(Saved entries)
_ _ _ _ _ _ _

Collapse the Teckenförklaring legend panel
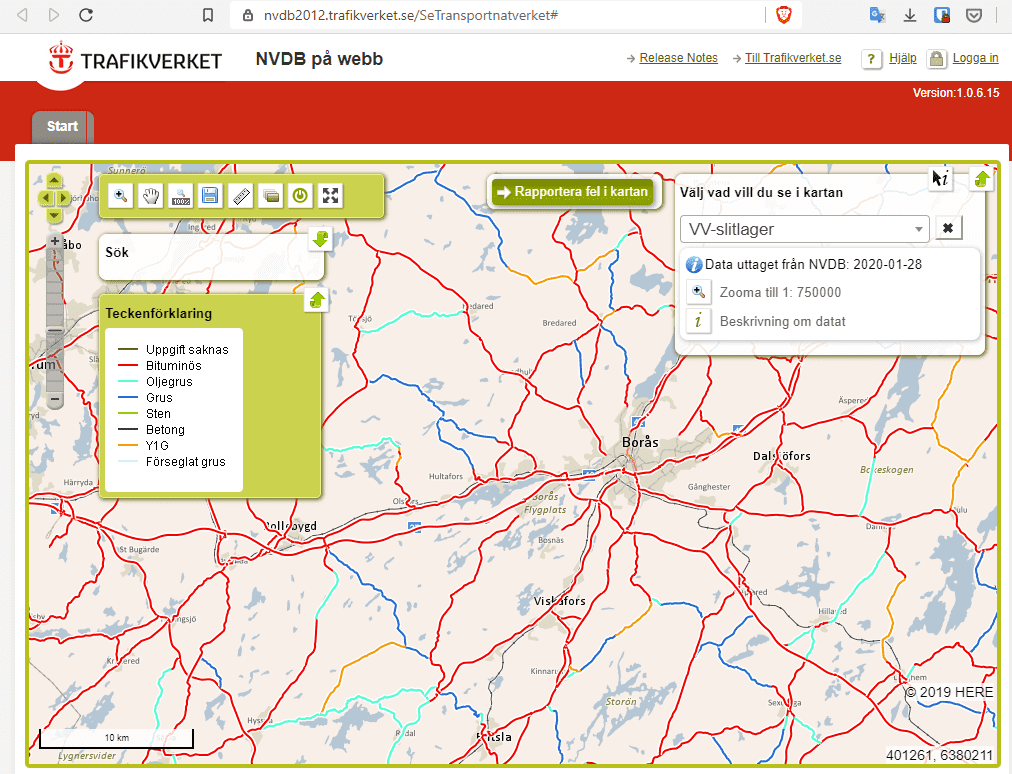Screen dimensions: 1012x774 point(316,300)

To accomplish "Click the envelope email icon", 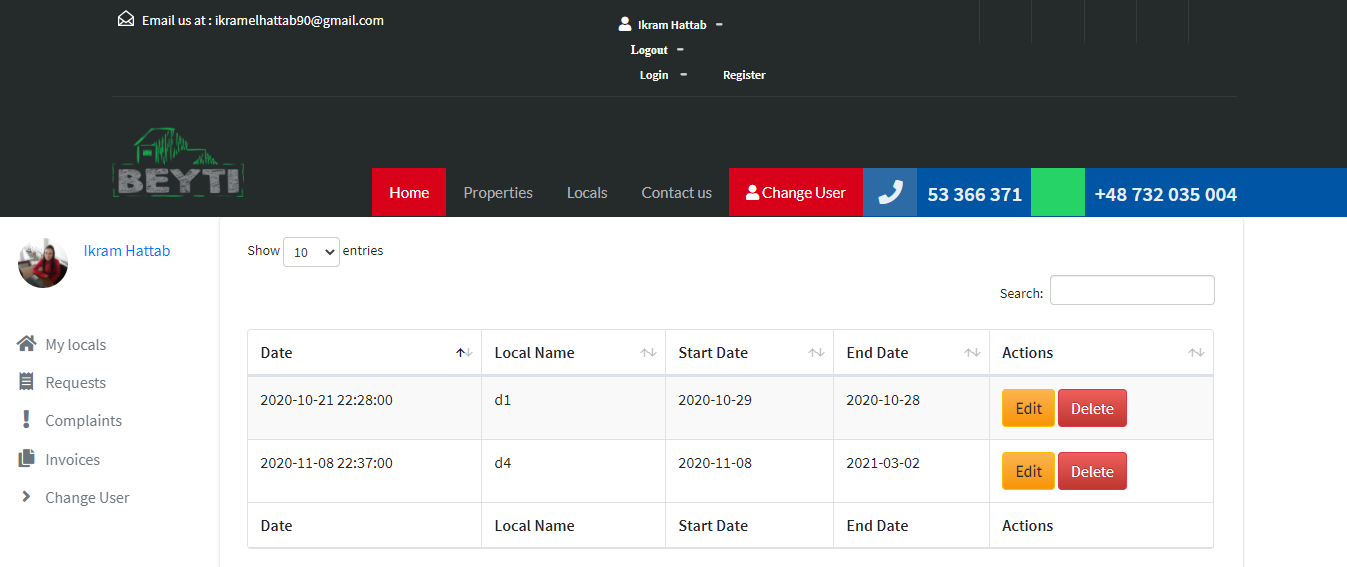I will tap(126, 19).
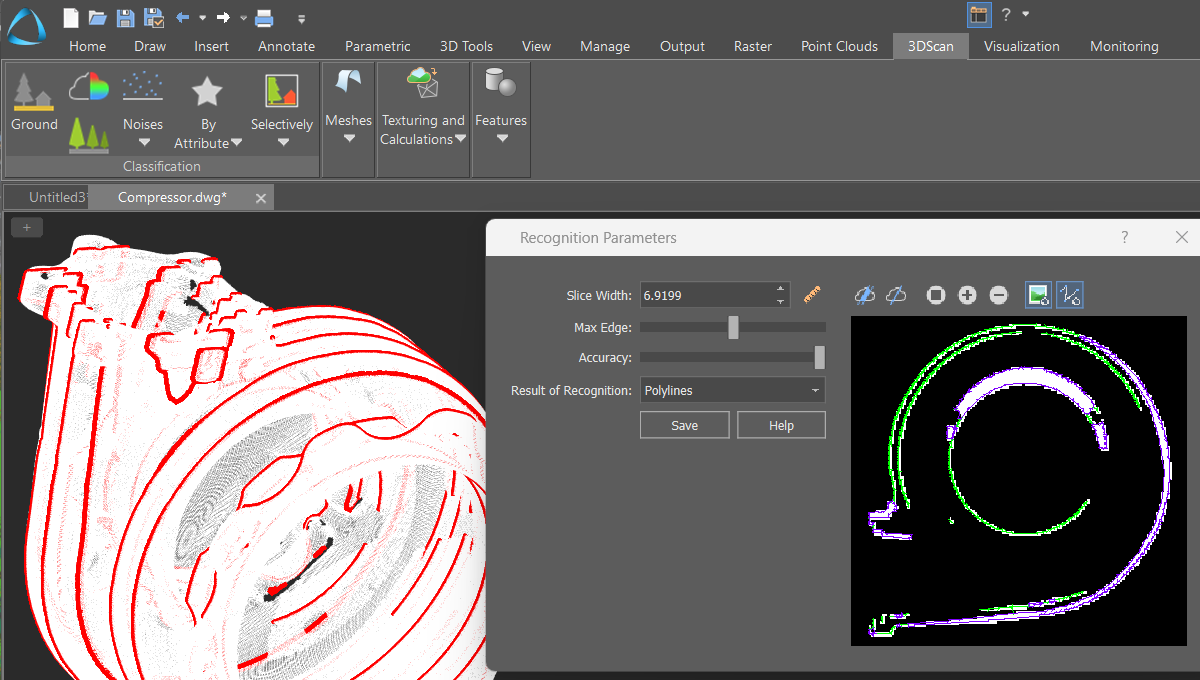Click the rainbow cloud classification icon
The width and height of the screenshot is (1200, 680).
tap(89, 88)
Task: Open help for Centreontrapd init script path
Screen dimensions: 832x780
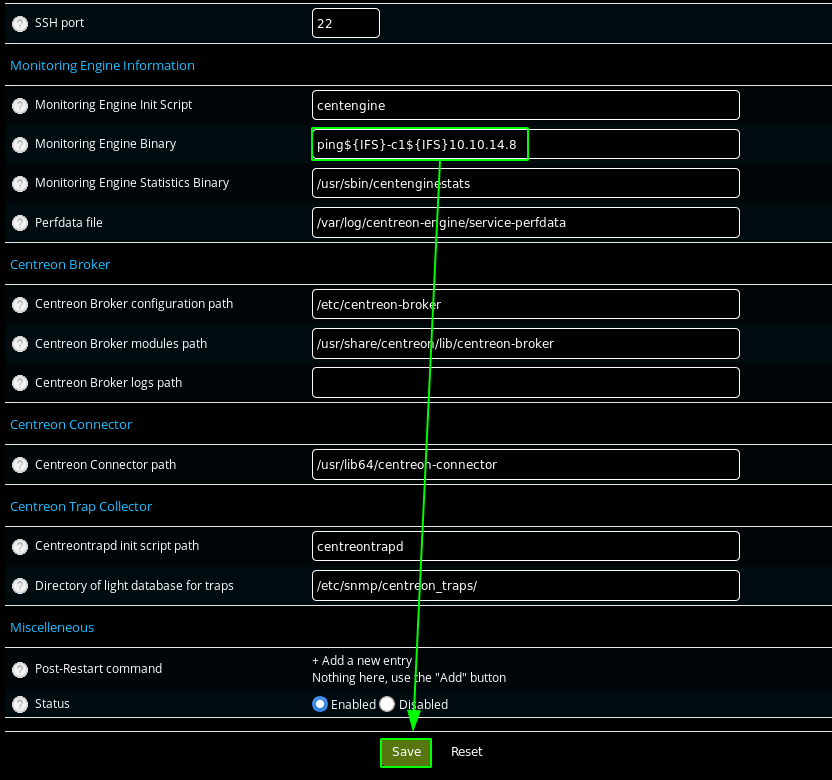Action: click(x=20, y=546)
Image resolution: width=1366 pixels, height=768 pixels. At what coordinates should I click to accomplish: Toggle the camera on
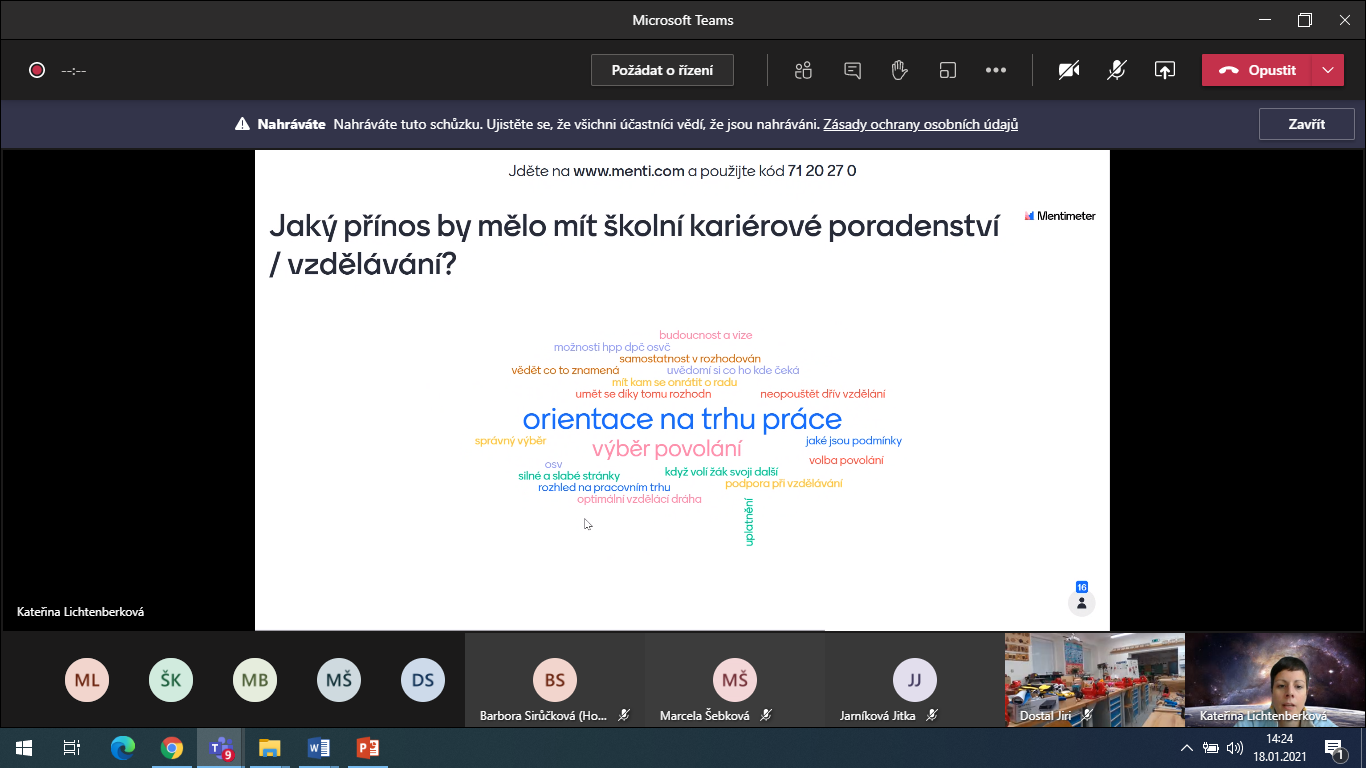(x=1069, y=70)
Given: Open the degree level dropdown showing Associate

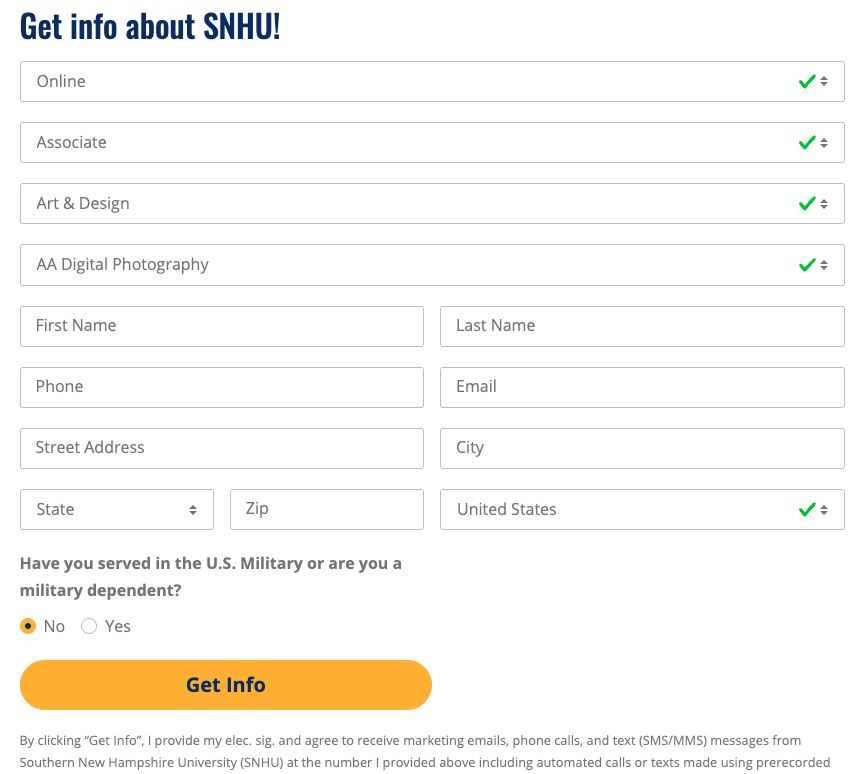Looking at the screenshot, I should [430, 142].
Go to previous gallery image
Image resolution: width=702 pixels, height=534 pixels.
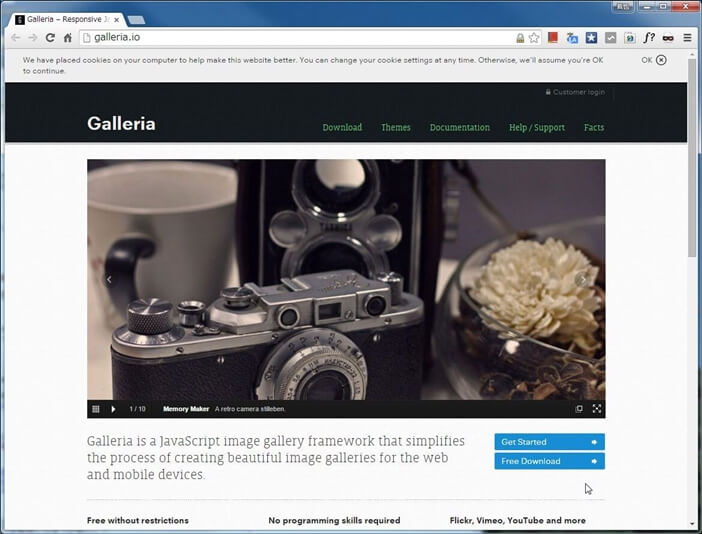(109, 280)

_ _ _ _ _ _ _

From the line containing "Image resolution: width=1366" down to the last line of the data, print every line exactly and nothing else. Pictures stay out of the copy.

Image resolution: width=1366 pixels, height=768 pixels. At what coordinates should I click to accomplish: Toggle the camera on
(x=1069, y=70)
Given: Open the degree level dropdown showing Associate

Looking at the screenshot, I should [430, 142].
Go to previous gallery image
Image resolution: width=702 pixels, height=534 pixels.
(109, 280)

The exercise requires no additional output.